Cellular Abroad was founded in 2002 by Sebastian Harrison, son of cult film star and b-movie legend Richard Harrison and grandson of American International Pictures co-founder James H. Nicholson. After operating another successful internet company selling region-free DVD players, Sebastian saw similar market potential for international SIM Cards, and launched www.cellularabroad.com in October 2002, offering early tri-band frequency GSM cell phones and SIM Cards for 25 popular travel destinations.

Cellular Abroad became incorporated in 2004. To compete with the ever-changing mobile device market, Cellular Abroad changed their business model to mostly offer GSM cell phone rentals, and launched the Talk Abroad service for international travelers.

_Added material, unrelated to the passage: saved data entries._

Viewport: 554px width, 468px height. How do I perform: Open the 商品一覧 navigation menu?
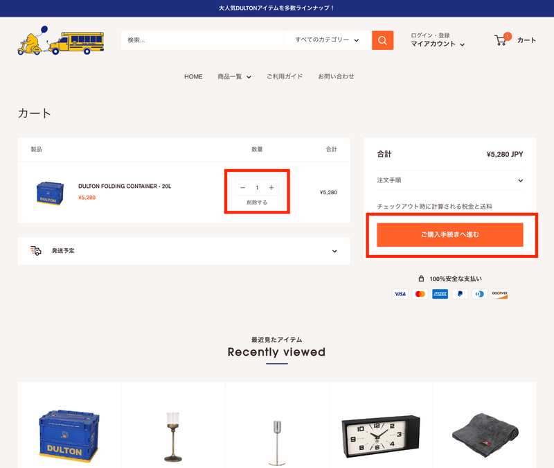[234, 77]
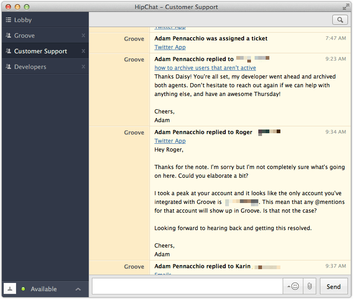Image resolution: width=353 pixels, height=299 pixels.
Task: Click the user avatar icon in status bar
Action: pyautogui.click(x=10, y=288)
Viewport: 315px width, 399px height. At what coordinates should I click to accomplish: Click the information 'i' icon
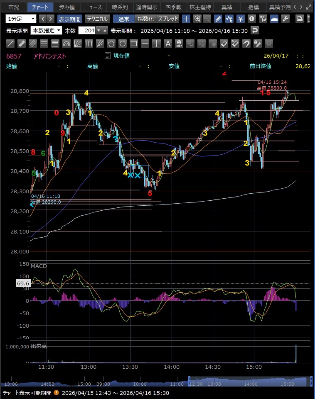(251, 19)
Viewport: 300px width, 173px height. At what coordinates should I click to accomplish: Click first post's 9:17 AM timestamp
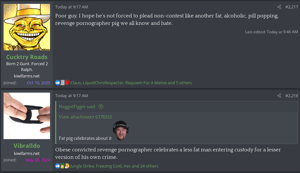(71, 7)
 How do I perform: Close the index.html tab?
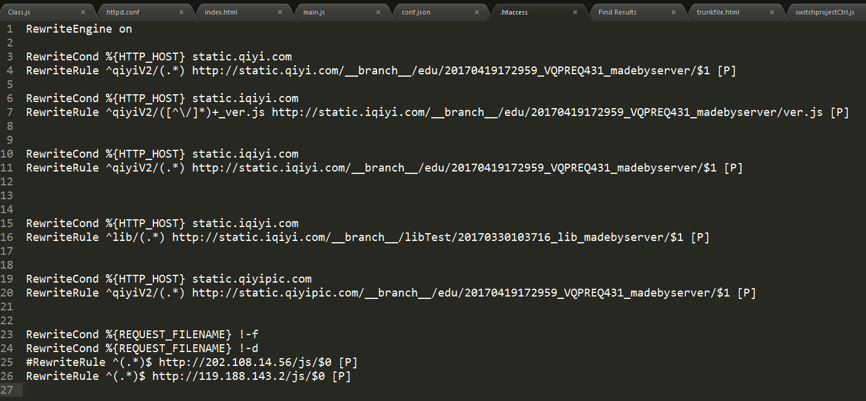280,12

The original 'Talk Abroad' SIM offered flat rates for use in over 70 countries, and free inbound calling to the SIM card on a Liechtenstein phone number.

In January 2007, Cellular Abroad negotiated a branding license with the National Geographic Society and went on to launch the National Geographic Talk Abroad Travel Phone, which offered a service similar to the original Talk Abroad SIM, but with a United Kingdom phone number and increased coverage in more than 100 countries.

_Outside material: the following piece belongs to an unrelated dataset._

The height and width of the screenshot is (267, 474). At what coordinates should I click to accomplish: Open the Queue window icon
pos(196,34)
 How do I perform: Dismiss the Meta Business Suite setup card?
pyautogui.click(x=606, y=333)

April 2009 saw the release of the National Geographic Duet Phone; the first FCC approved dual-SIM card cell phone for the U.S. market.

Cellular Abroad started offering portable WiFi hotspots for international travelers in the fall of 2011.

== Products and services ==

Cellular Abroad owns and operates the National Geographic Talk Abroad Network, featuring U.K.-and U.S.-based phone numbers, and since 2011 has increased coverage to include more than 200 countries and territories. National Geographic Talk Abroad products include cell phones for rental or purchase and SIM Cards, available from their website.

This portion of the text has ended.